PTs, OTs, and SLPs became eligible to participate in the Merit-based Incentive Payment System (MIPS) program this year. While the opportunity to participate and earn incentive payments for Medicare Part B billing in 2021 is positive for the rehab industry, understanding the ins and outs of the program has been a challenge for all.
Following are answers to some of the trickier aspects of the program:
Are groups (as defined by Tax ID Number) that meet or exceed all three aspects of the low-volume threshold required to participate in MIPS in 2019?
No. Individual clinicians (as identified by NPI/TIN combination) who exceed all three aspects of the low-volume threshold are required to participate in MIPS in 2019 or be subject to the full 7 percent penalty in 2021. Groups that exceed the threshold may choose to participate in MIPS this year.
For more information, refer to the 2019 MIPS Participation and Eligibility Fact Sheet.
Can therapists treating Medicare Part B beneficiaries in hospital outpatient departments participate in MIPS?
No.
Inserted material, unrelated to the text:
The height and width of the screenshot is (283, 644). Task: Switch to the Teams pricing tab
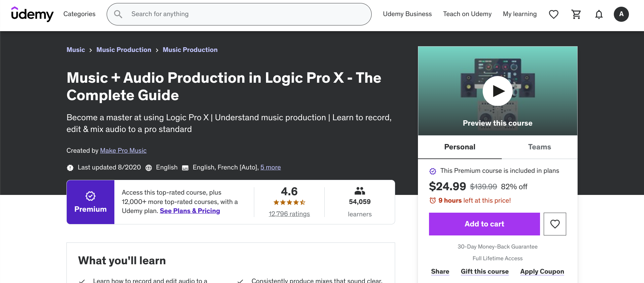[539, 147]
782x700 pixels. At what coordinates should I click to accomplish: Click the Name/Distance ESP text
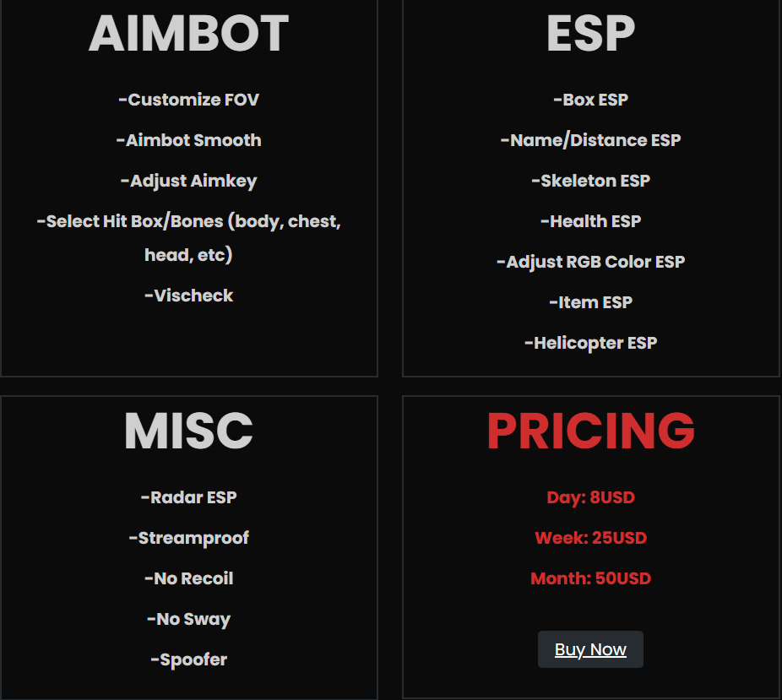(590, 140)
MIPS is a quality payment program that applies to PTs, OTs and SLPs who bill on professional claims (e.g., the CMS 1500 or 837p) only – that is, those in “private practice.” Participation and performance in MIPS are identified and tracked via the therapist’s NPI as it appears on the claim, and therapy services billed to Medicare Part B on a UB-04 by institutional providers (e.g., hospitals, SNFs, rehab agencies) do not contain the individual therapist’s NPI.
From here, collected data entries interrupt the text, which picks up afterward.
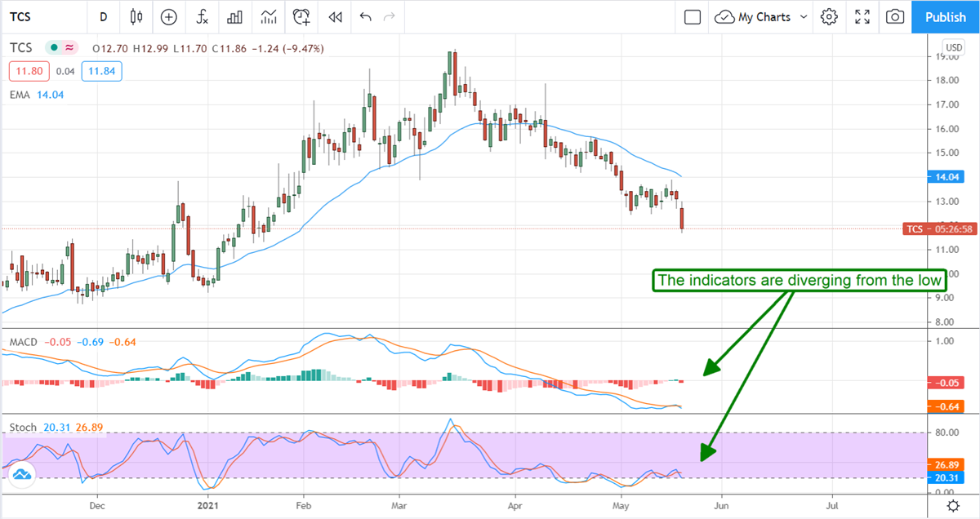Open the candlestick chart style selector
980x519 pixels.
coord(136,16)
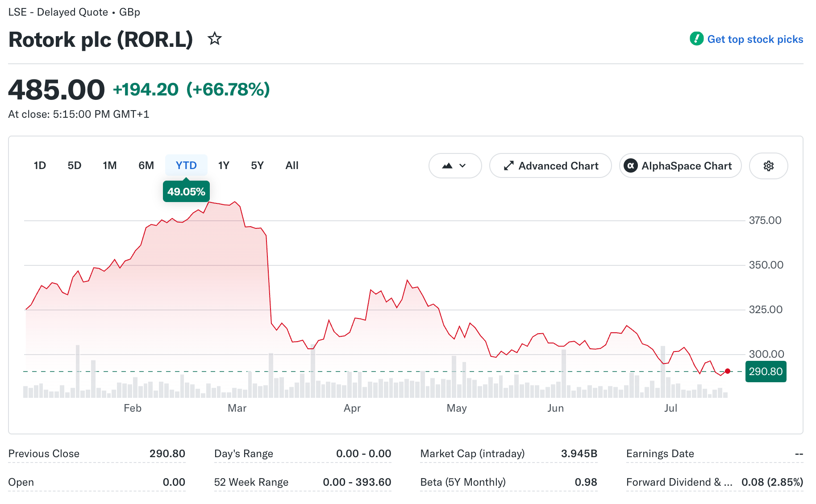
Task: Follow the Get top stock picks link
Action: 755,39
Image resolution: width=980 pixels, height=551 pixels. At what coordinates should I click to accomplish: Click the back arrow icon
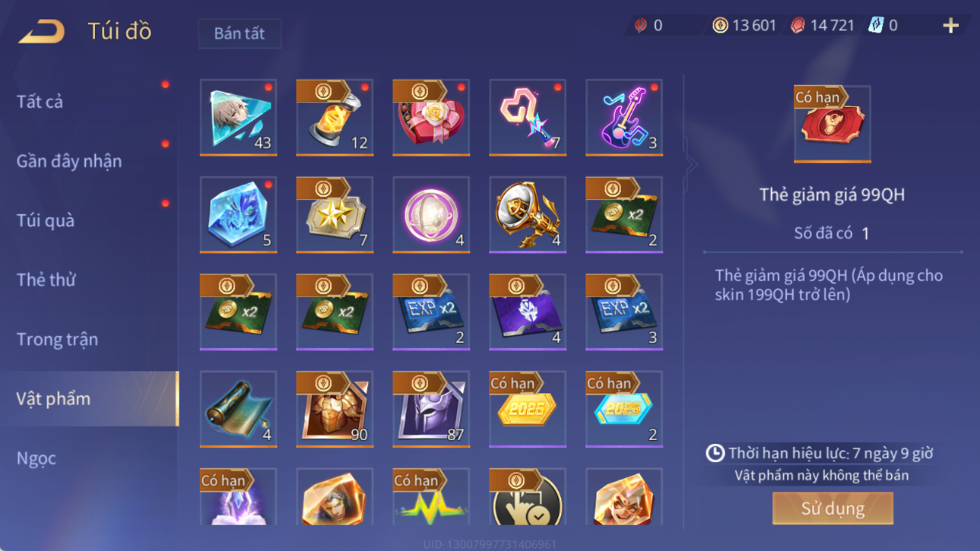tap(42, 31)
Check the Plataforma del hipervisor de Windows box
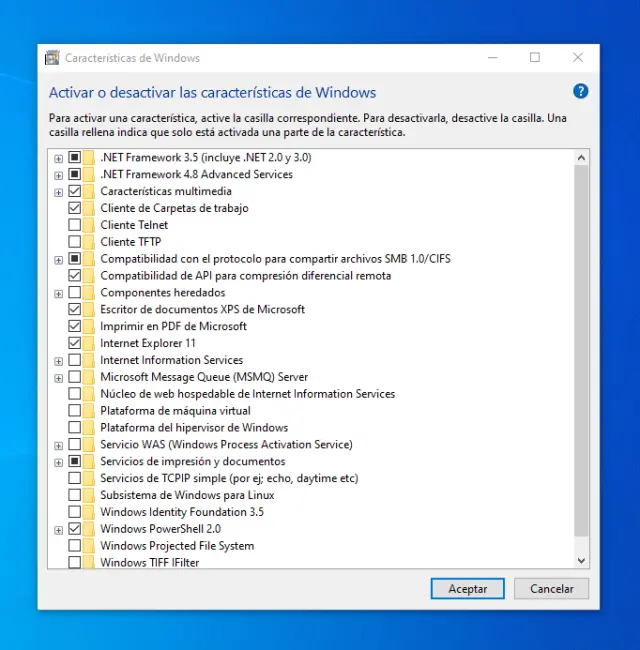Viewport: 640px width, 650px height. click(x=75, y=428)
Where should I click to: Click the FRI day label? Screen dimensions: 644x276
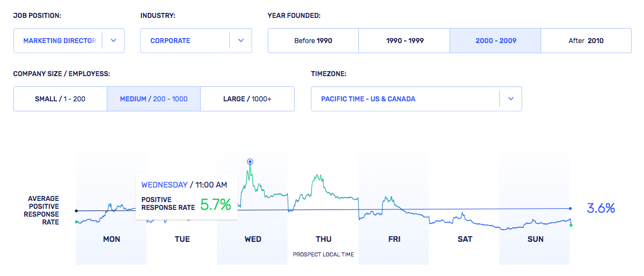pos(394,239)
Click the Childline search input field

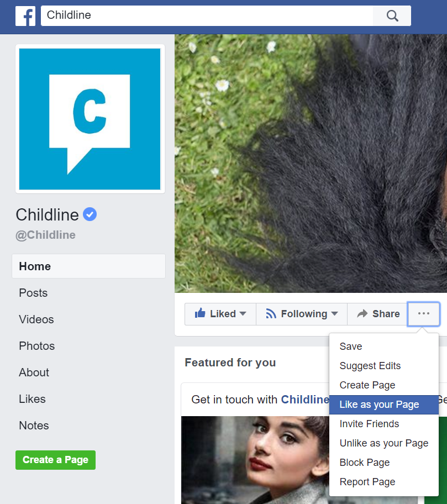(x=207, y=15)
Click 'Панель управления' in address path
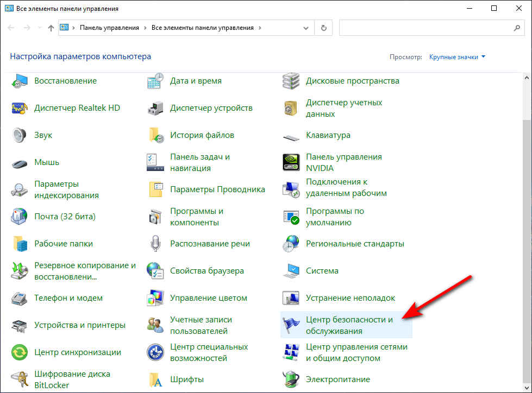 coord(109,28)
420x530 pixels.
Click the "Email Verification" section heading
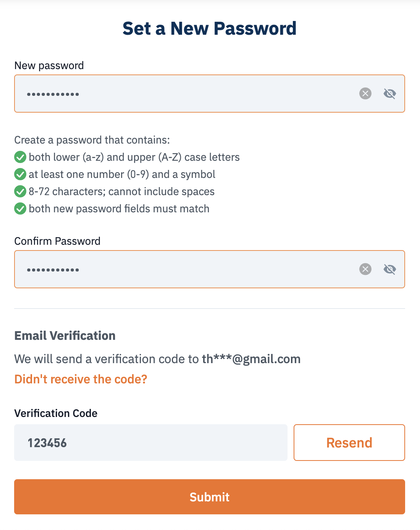pos(65,336)
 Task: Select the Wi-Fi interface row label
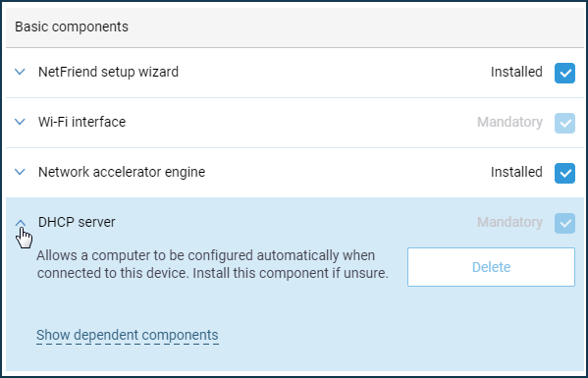[81, 122]
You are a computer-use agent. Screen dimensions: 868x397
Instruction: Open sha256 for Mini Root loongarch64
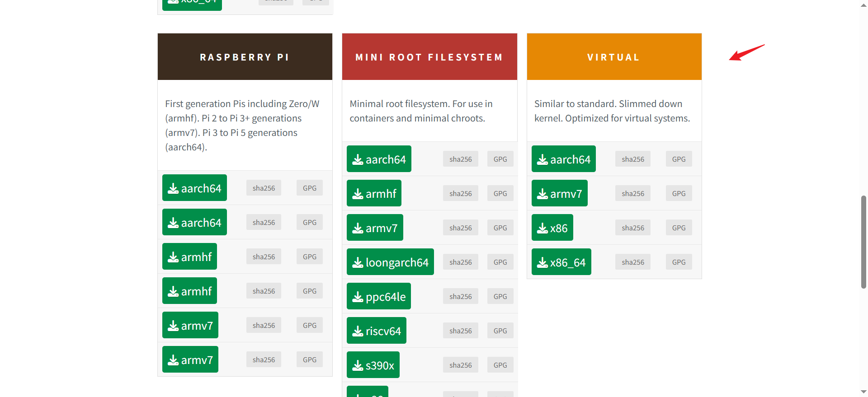pos(460,262)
Can a therapist who owns an outpatient practice participate in MIPS this year if none of the therapists in the practice meet all three aspects of the low-volume threshold, but all meet at least one?
Yes. Individual clinicians or groups who meet or exceed one or two aspects of the low-volume threshold can “opt in” to the program in 2019. Opting in is a decision that is made on an annual basis, and once the decision is made, you are “in” the program for the entire calendar year (in other words, you can’t change your mind). As of this posting, the opt-in process is still being developed by CMS. Clinicians and groups who have decided to opt in should already be collecting quality data and either partnering with a Qualified Registry or Qualified Clinical Data Registry (QCDR) or reporting the data via the Medicare Part B claim (a reporting option available only to small practices, such as those with 15 or fewer eligible clinicians).
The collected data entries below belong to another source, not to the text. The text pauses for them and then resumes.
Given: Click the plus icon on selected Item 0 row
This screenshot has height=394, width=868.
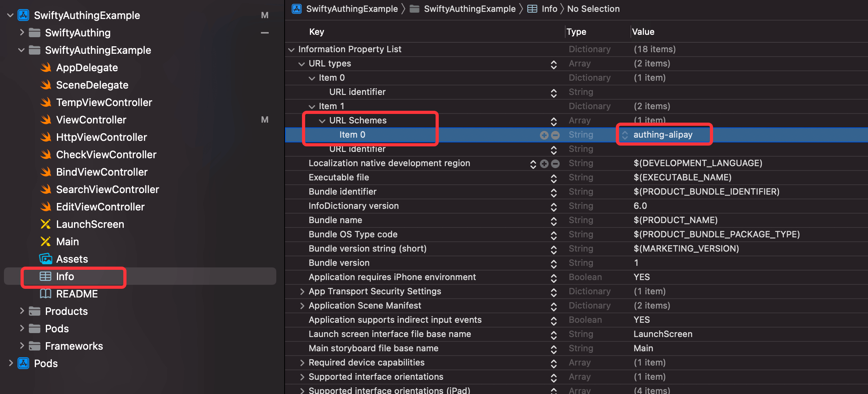Looking at the screenshot, I should tap(544, 135).
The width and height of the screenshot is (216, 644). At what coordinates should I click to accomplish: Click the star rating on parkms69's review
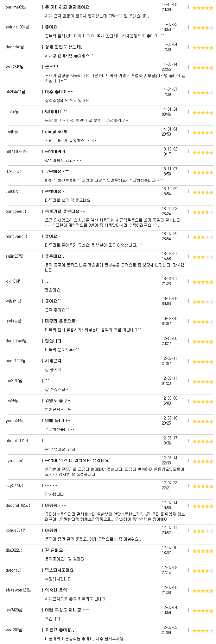(x=203, y=8)

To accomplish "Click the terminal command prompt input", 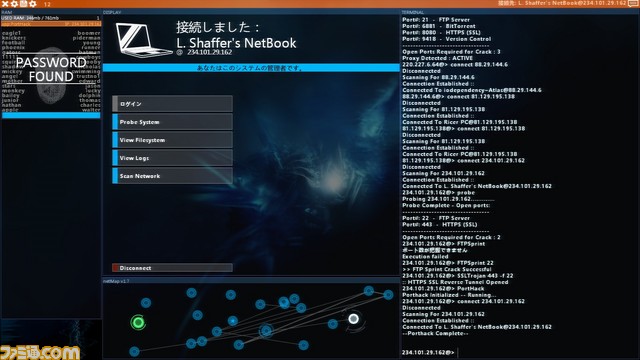I will [x=518, y=352].
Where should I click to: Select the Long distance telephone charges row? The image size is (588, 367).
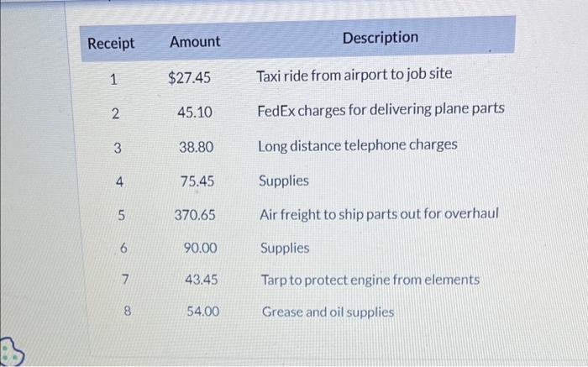[x=357, y=144]
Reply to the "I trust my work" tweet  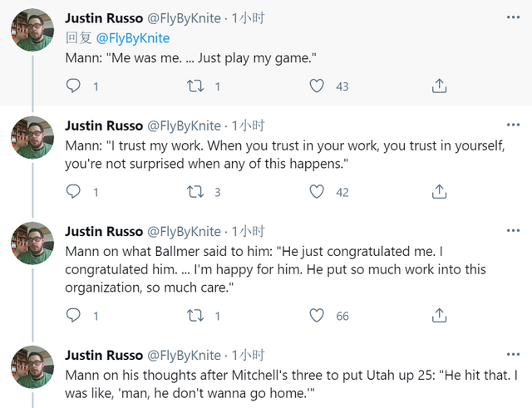[x=73, y=192]
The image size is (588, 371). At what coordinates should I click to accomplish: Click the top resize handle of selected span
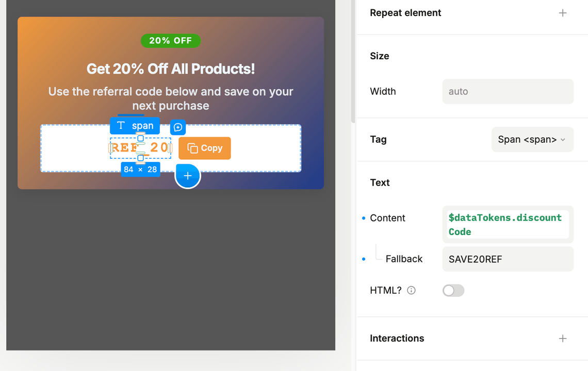tap(140, 138)
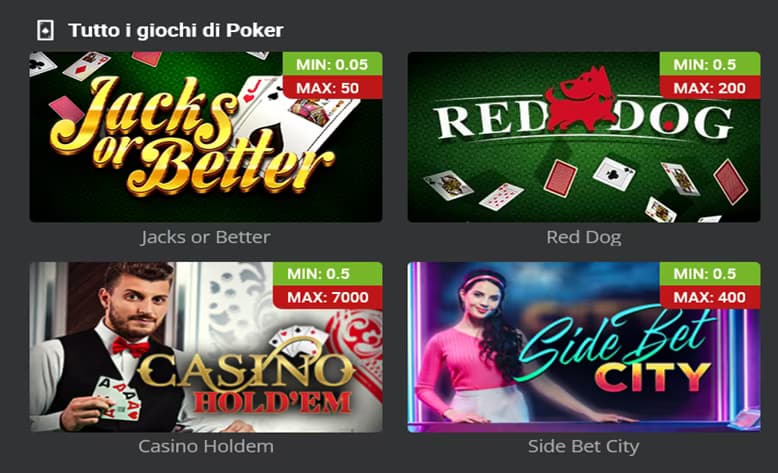Click the Tutto i giochi di Poker heading
This screenshot has width=778, height=473.
[176, 30]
If a practice decides to participate in MIPS as a group, how many measures does each therapist (PT, OT and SLP) need to report?
CMS states that clinicians participating in MIPS must report data on six quality measures, one of which must be an outcome measure, or other high priority measure if an outcome measure is not available. If reporting as a group, the group selects six measures that all of the clinicians in the group can contribute data to, such that each measure is submitted on at least 60 percent of all patients to whom the measure applies. Some measures will apply to almost every patient (e.g., BMI and pain), while others will apply to select patients only (e.g., patients over the age of 65 [the Falls measures], those with a diagnosis of diabetes or patients with a hip impairment).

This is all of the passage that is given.